§ Brief 1: In the passage about Gardner McKay, who spotted McKay in a coffee shop in 1959?
§ Brief 2: Write the next part of the passage about Gardner McKay, picking up after its final sentence.

§ Text provided:

= = = = = = =

Instead, he fled to the Sahara where he rode with the Egyptian camel corps. Later he crewed on yachts in the Caribbean and hiked through the jungles of the Amazon.
“I never knew what I was searching for, only what I was not searching for,” he told People magazine in 1999. “My life is defined by what I’ve quit.”
Born George Cadogan Gardner McKay in Manhattan in 1932, McKay was the son of an advertising executive whose job took the family to Paris, where McKay spent his early years.
At Cornell University in the early 1950s, McKay served as editor of the campus humor magazine and wrote a film review column for the student newspaper. But he left school after two years and moved to Greenwich Village, where he wrote and sculpted.
It was at an exhibit of his sculpture that McKay’s chiseled good looks caught the eye of photographer Richard Avedon, who invited him to Paris to shoot a series of photographs with model Suzy Parker.
Town and Country magazine also included a photo of McKay surrounded by his sculptures in its Man About Town section. “The next thing I knew an agent called,” McKay later said. “It was all a stupid fluke.”
In Hollywood in the late ’50s, McKay was a minor supporting player who had a secondary role on a short-lived syndicated Western, “Boots and Saddles,” and made guest appearances on “Death Valley Days” and other television shows.
But in 1959 Dominick Dunne, then a producer at 20th Century Fox, spotted McKay in a coffee shop. At the time, the studio was conducting screen tests for the starring role in “Adventures in Paradise.”
“I didn’t know who he was,” Dunne told The Times on Wednesday. “He was an extraordinarily handsome guy. I said, ‘Are you an actor?’ I gave him my card and said, ‘If you’re interested, call me.’ ”
“I think we did 10 tests [of actors],” recalled Dunne. “His was the worst, but everybody reacted to him, I mean everybody–especially the women. He just had something that was appealing on film and he got the part.
“He was never a great actor, but he became a big television star.”
After abandoning his acting career, McKay continued to live in Los Angeles for many years.
“Gardner had a passion for lions and cheetahs, and actually had pet cheetahs at his place in Beverly Hills until his neighbors complained,” said actor Colby Chester, a friend.
“I remember going with him to visit one of his lions, which was being housed on a game farm in Tujunga. I remember him saying, ‘It’s probably best if you don’t go in the cage with me.’ I didn’t know quite how to take that. I remember watching him literally lying down with his lions.”

= = = = = = =

§ Excerpted data:
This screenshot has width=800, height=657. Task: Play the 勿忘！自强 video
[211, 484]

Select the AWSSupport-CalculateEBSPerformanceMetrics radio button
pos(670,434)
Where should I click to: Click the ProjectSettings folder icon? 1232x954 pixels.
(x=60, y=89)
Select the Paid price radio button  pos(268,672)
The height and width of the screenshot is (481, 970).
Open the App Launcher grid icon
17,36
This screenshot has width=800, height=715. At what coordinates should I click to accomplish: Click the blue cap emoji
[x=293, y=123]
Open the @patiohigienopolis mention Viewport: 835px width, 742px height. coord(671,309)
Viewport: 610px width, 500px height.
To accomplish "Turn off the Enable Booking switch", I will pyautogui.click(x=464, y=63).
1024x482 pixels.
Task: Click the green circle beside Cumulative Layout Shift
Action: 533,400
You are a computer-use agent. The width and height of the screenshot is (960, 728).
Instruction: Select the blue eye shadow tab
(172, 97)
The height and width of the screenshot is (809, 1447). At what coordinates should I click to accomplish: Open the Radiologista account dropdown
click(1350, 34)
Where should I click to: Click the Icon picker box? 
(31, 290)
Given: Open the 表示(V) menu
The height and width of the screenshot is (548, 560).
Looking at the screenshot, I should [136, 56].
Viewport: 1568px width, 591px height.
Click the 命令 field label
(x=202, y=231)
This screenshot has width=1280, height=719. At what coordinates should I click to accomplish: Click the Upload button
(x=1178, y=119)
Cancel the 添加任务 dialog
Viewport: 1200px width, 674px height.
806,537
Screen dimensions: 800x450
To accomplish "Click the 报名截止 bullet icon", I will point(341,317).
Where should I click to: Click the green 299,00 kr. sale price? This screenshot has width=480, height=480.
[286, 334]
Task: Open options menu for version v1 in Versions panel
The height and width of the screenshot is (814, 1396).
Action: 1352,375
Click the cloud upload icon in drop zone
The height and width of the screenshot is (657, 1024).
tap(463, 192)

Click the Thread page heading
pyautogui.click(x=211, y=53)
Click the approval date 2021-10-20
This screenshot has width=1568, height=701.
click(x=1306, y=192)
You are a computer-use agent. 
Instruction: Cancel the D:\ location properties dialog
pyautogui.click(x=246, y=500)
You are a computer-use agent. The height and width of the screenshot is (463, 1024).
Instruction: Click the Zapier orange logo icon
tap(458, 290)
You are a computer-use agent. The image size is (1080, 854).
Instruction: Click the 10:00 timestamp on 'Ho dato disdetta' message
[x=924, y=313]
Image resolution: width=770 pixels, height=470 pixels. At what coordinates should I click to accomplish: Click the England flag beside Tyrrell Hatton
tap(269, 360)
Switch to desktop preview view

= = = = = = =

§ Exercise result 1: Dominick Dunne, then a producer at 20th Century Fox.

§ Exercise result 2:
McKay wrote dozens of plays, the most notable being “Sea Marks,” which won a writing award from the Los Angeles Drama Critics Circle and was shown on PBS; “Masters of the Sea” and “This Fortunate Island.” Of “Sea Marks,” presented in 1974 at the Hollywood Center Theater, then-Times theater critic Dan Sullivan wrote that though flawed, “where it counts, ‘Sea Marks’ does come through. We meet two people we haven’t known before, and we end up caring about them.”
McKay served as drama critic and theater editor for the Los Angeles Herald Examiner from 1977 to 1982, and had stints teaching play writing through extension programs at UCLA, the University of Alaska and the University of Hawaii.
Since 1995, McKay had been writing and reading short stories for a weekly program called “Stories on the Wind” on public radio in Hawaii, where he moved in 1987.
His first novel, “Toyers,” a thriller–published by Little, Brown in 1999–was well received by critics. At his death, his family said, he was nearing completion of his autobiography.
Living in a house on a hill in Koko Head about five miles from Honolulu, with a sweeping view of the mountains and ocean, McKay had found his slice of paradise.
“It was a very tranquil place for him,” said Madeleine Madigan McKay, his wife of 19 years. “It’s very close to the water, and every day he’d go out in his kayak. He just enjoyed the serenity of the place.”
In addition to his wife, McKay is survived by his son, Tristan Gardner Lebaile McKay of Paris; his daughter Liza McKay of Petree, Calif.; his brother Hugh McKay of Los Angeles; and a granddaughter.